● Requirements
In the listing, change "checkmark" to "tick mark" and write out the lines again with no other changes, beginning at the line that contains "Given: Click the" and stopping after the line that contains "click(373, 23)". Omit the pictures from your answer.

— begin Entries —

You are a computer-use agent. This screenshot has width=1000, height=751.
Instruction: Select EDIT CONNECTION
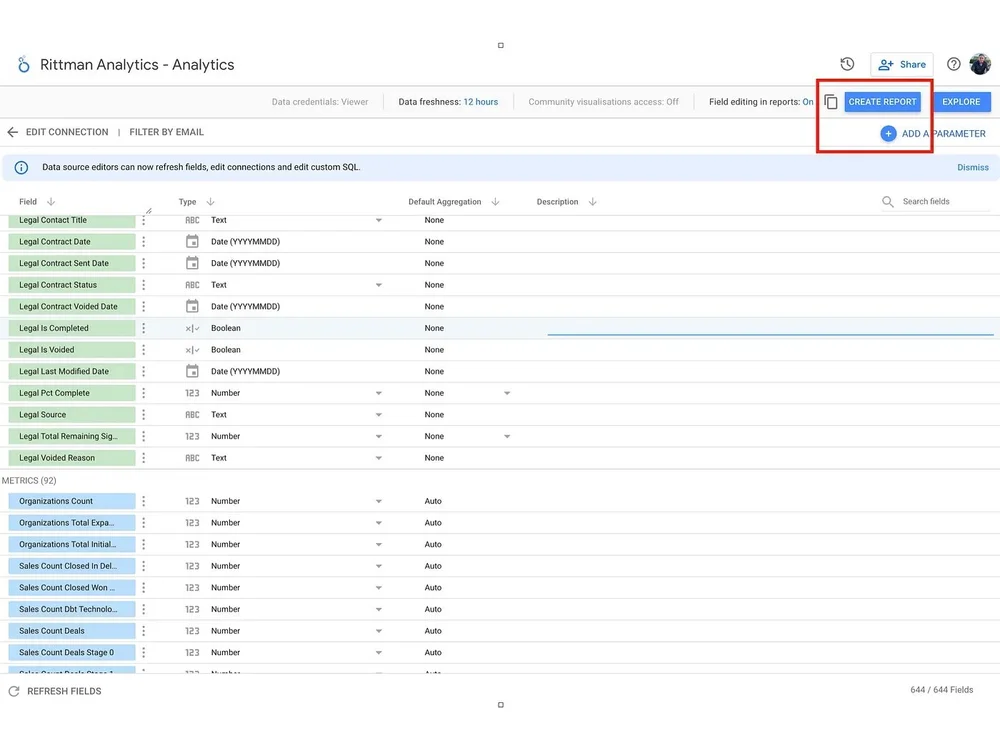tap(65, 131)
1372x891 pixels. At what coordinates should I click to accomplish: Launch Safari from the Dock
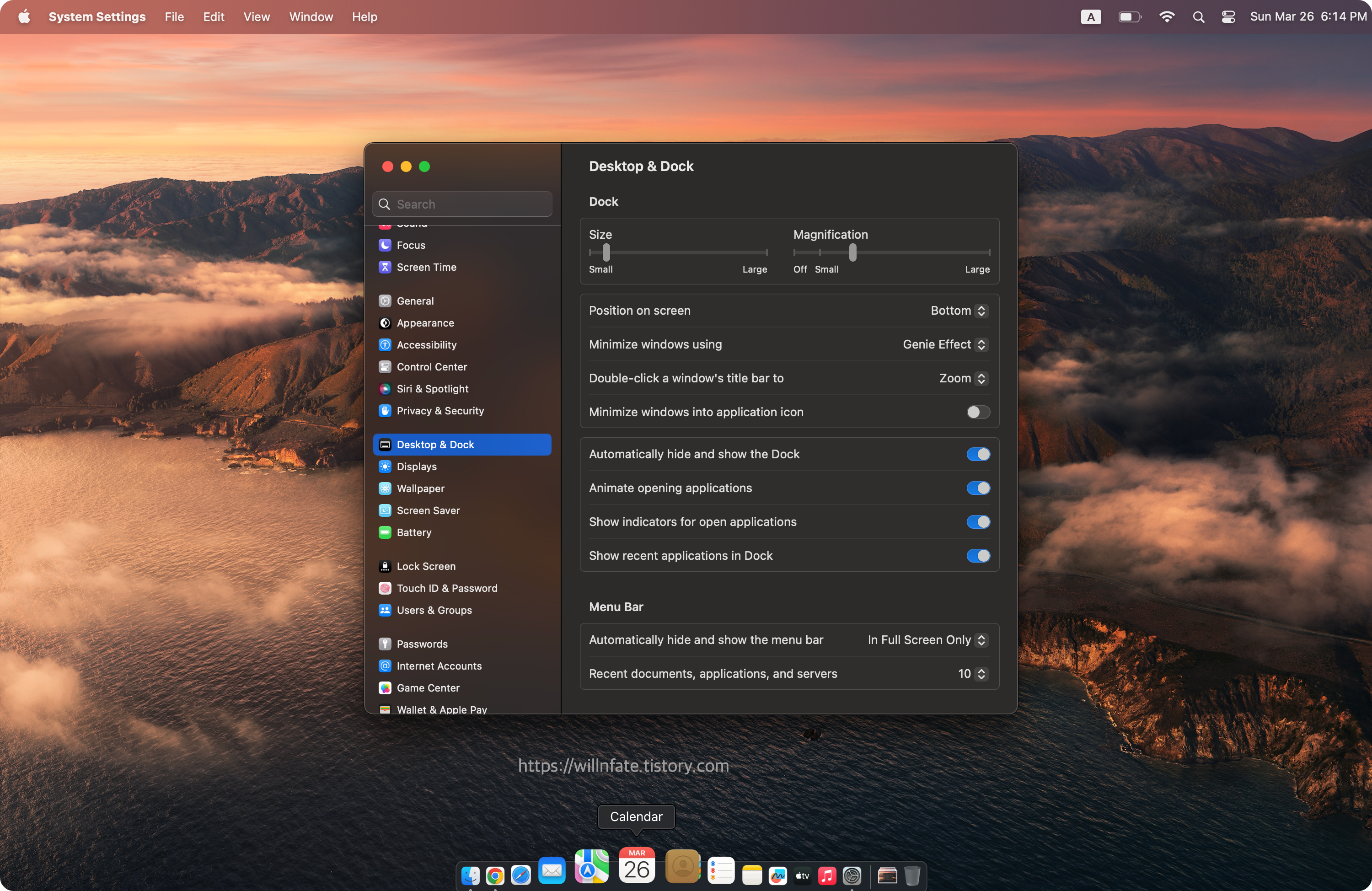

— end Entries —
— begin Entries —

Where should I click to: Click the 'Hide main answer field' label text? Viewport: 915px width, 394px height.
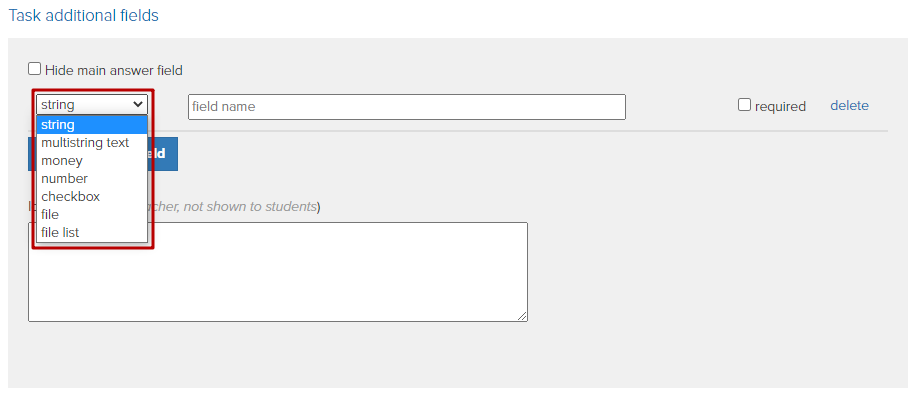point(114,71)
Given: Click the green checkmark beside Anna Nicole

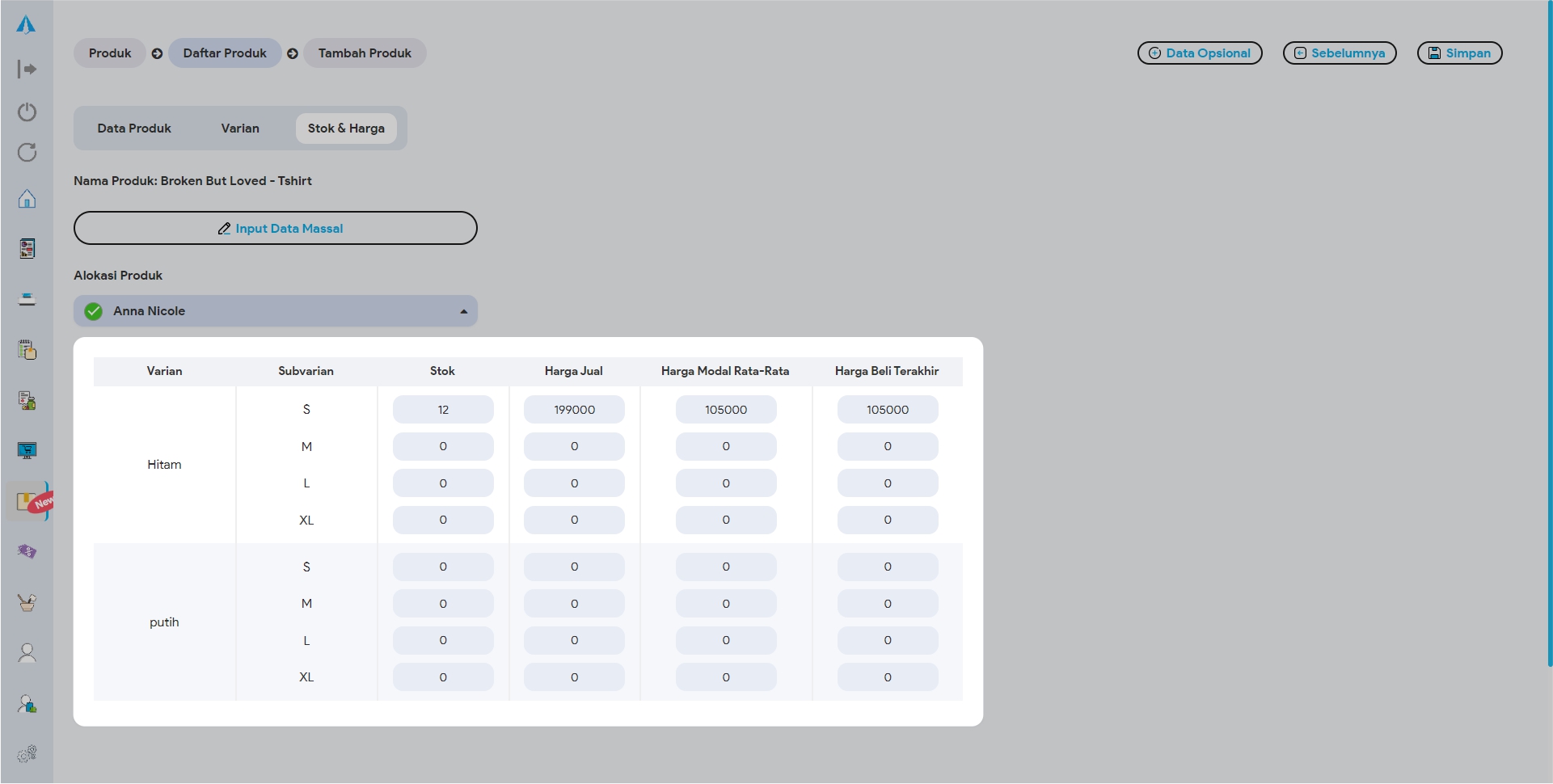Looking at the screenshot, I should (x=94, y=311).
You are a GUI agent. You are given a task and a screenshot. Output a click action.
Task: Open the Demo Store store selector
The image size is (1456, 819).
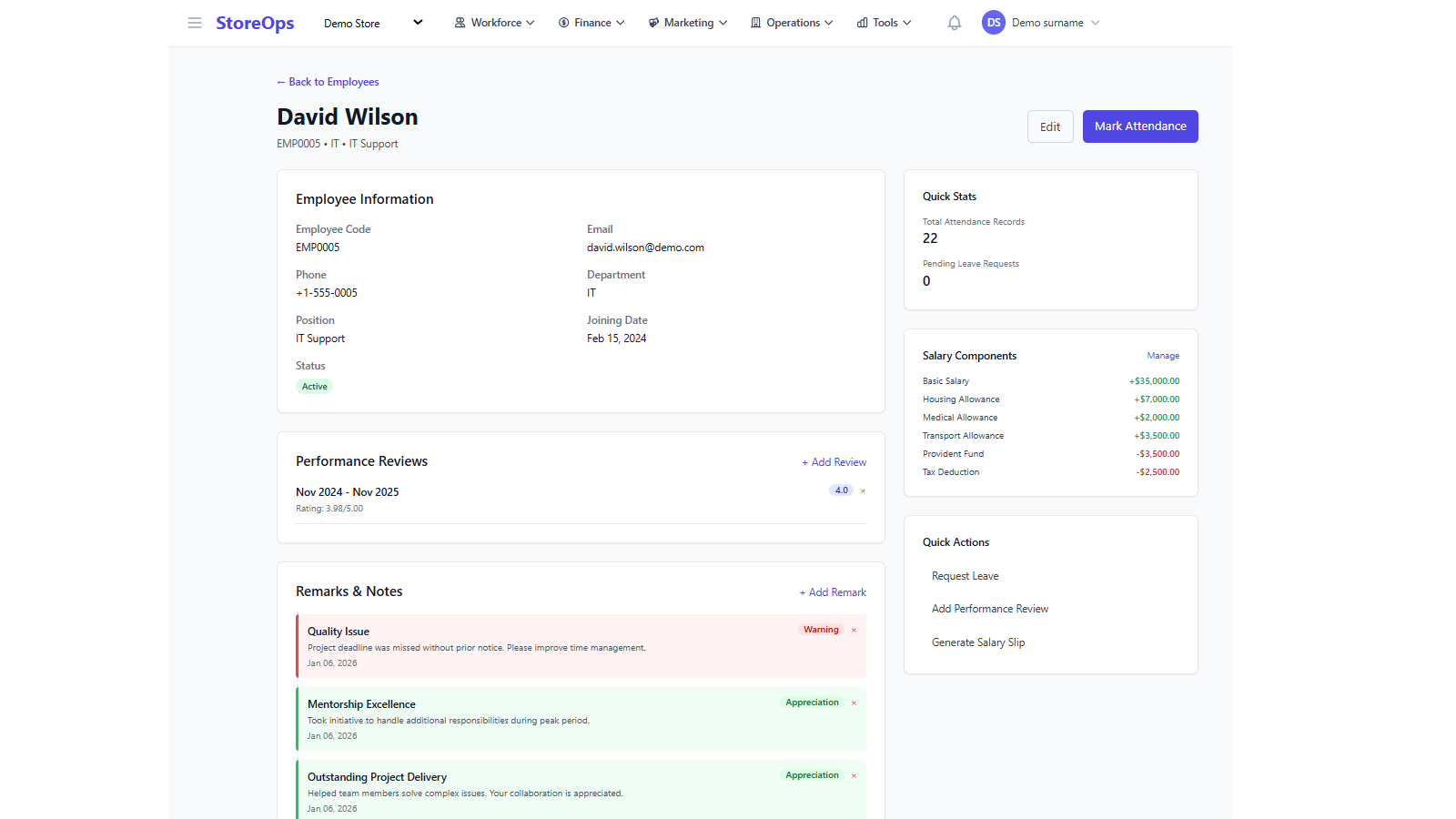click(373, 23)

— end Entries —

● Completed task
Given: Click the green tick mark beside Anna Nicole

Looking at the screenshot, I should (x=94, y=311).
You are a GUI agent. You are given a task and a screenshot. Output a click action.
Task: Open the Demo Store store selector
The image size is (1456, 819).
click(373, 23)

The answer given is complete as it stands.